The Supreme Court on Friday issued notice in a plea challenging the constitutional validity of Section 124A of the Indian Penal Code, which penalises the crime of “sedition,” LiveLaw reported.
The three-judge bench of Justices UU Lalit, Indira Banerjee and KM Joseph were hearing a plea which prayed that Section 124A be declared unconstitutional and void, and be struck out of the Indian Penal Code.
The plea was filed by Kishorechandra Wangkhem and Kanhaiya Lal Shukla, journalists from Manipur and Chhattisgarh, respectively. The plea said that they had been raising questions against their respective state and central governments, and were charged with sedition in various FIRS for comments and cartoons shared by them on Facebook.
Their plea argued that Section 124 infringes the right to freedom of speech and expression as guaranteed under the Constitution. It claimed that the restriction imposed by sedition is, therefore, unreasonable and "no longer passes constitutional muster today", LiveLaw reported.

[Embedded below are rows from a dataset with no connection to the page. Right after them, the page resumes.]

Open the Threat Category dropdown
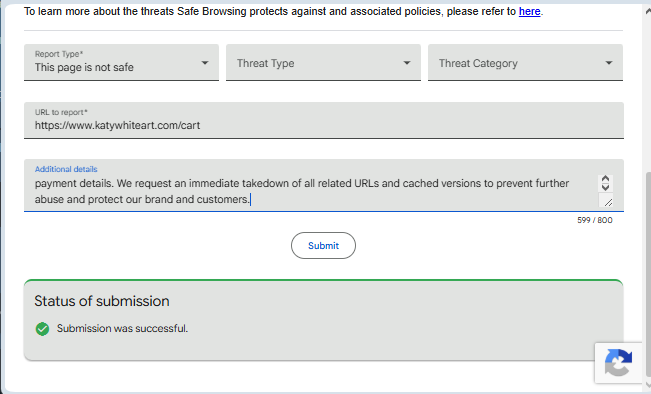This screenshot has width=651, height=394. pos(525,62)
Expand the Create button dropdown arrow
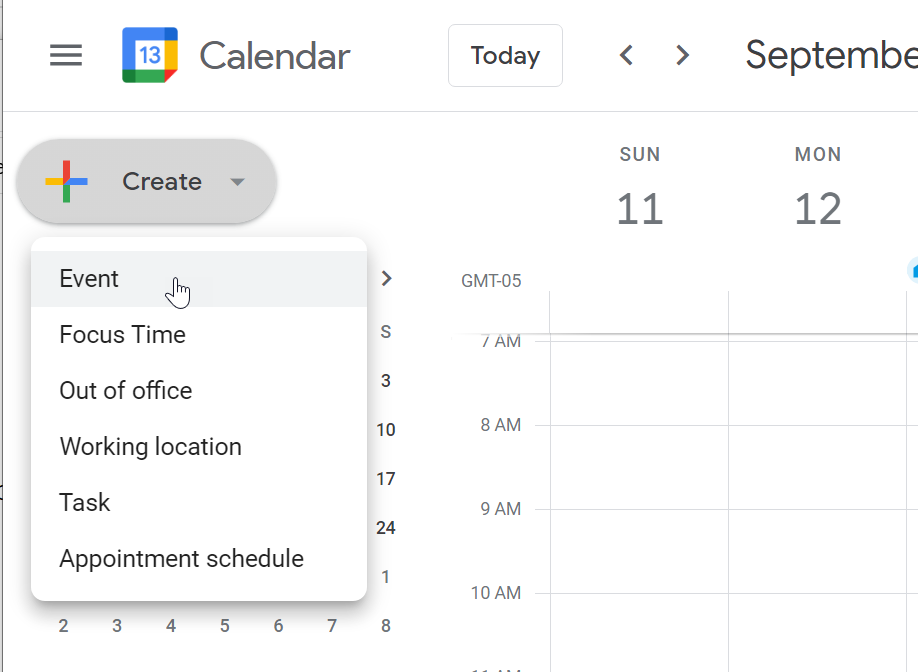918x672 pixels. click(x=237, y=182)
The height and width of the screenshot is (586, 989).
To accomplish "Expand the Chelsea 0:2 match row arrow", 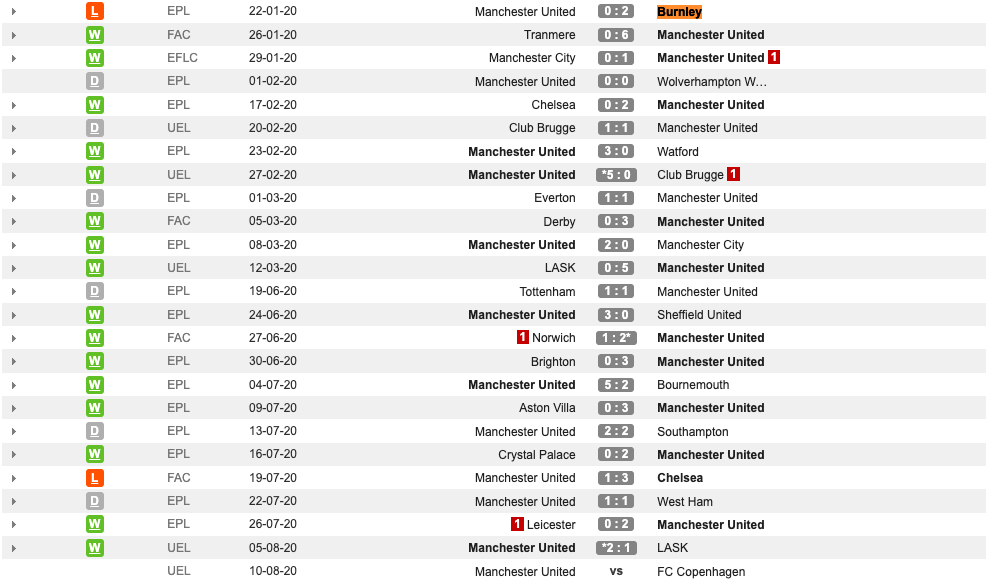I will pyautogui.click(x=13, y=105).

The plea also pointed out alternative legislations like the UAPA, the Public Safety Act, and the National Security Act, whose provisions deal directly with the overt conduct that sedition seeks to make penal. Therefore, the petitioners argued, there is no urgency justifying the employment of charges of sedition.
The plea noted the frequent "misuse, misapplication and abuse" of Section 124A, which point to the law's "vagueness and uncertainty", LiveLaw said, and that charges of sedition "throughout the democratic world...has been condemned as undemocratic, undesirable and unnecessary".